Activity – Please reproduce the data exactly, excluding any pictures it contains.

Given records –

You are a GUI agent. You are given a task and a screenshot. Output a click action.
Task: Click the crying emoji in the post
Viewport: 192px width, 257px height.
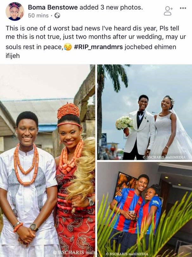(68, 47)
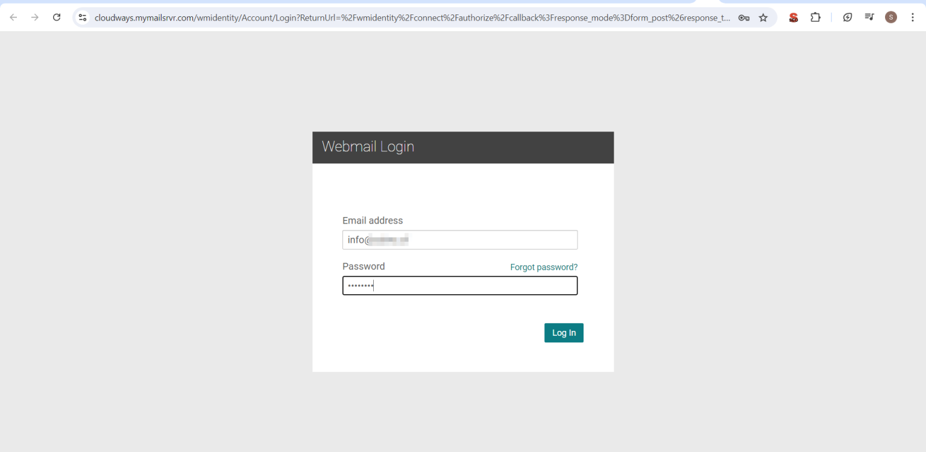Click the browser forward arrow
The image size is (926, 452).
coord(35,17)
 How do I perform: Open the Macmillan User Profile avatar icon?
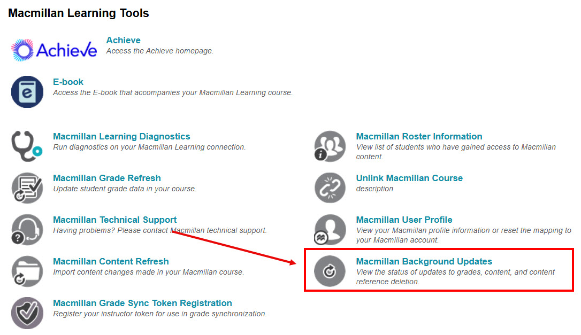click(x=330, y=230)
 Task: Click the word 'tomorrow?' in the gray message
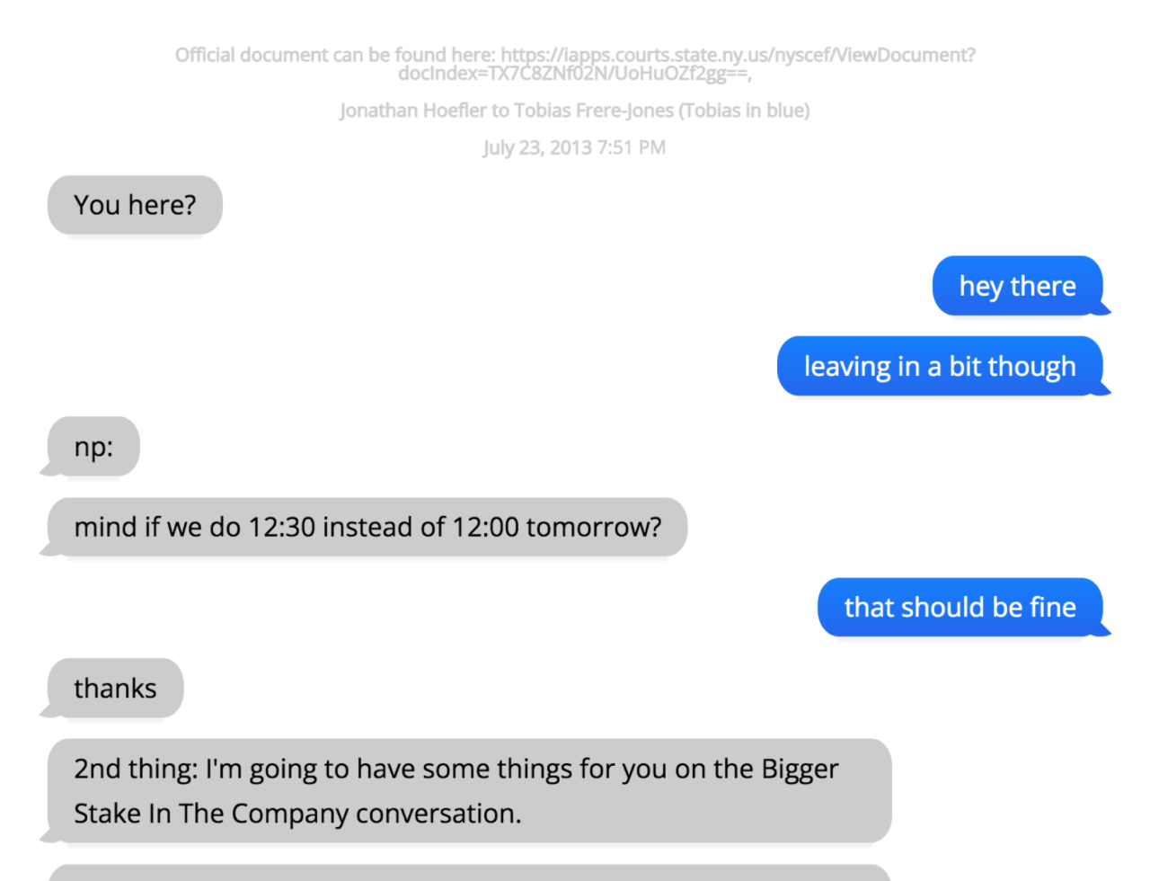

Result of the task –
You are a GUI agent. You are given a task and a screenshot. Output a click action.
Task: Click the crying emoji in the post
Viewport: 192px width, 257px height.
(68, 47)
Click the browser forward arrow
The image size is (926, 452).
coord(35,17)
 How do I perform: Open the Macmillan User Profile avatar icon?
click(x=330, y=230)
 Task: Click the word 'tomorrow?' in the gray message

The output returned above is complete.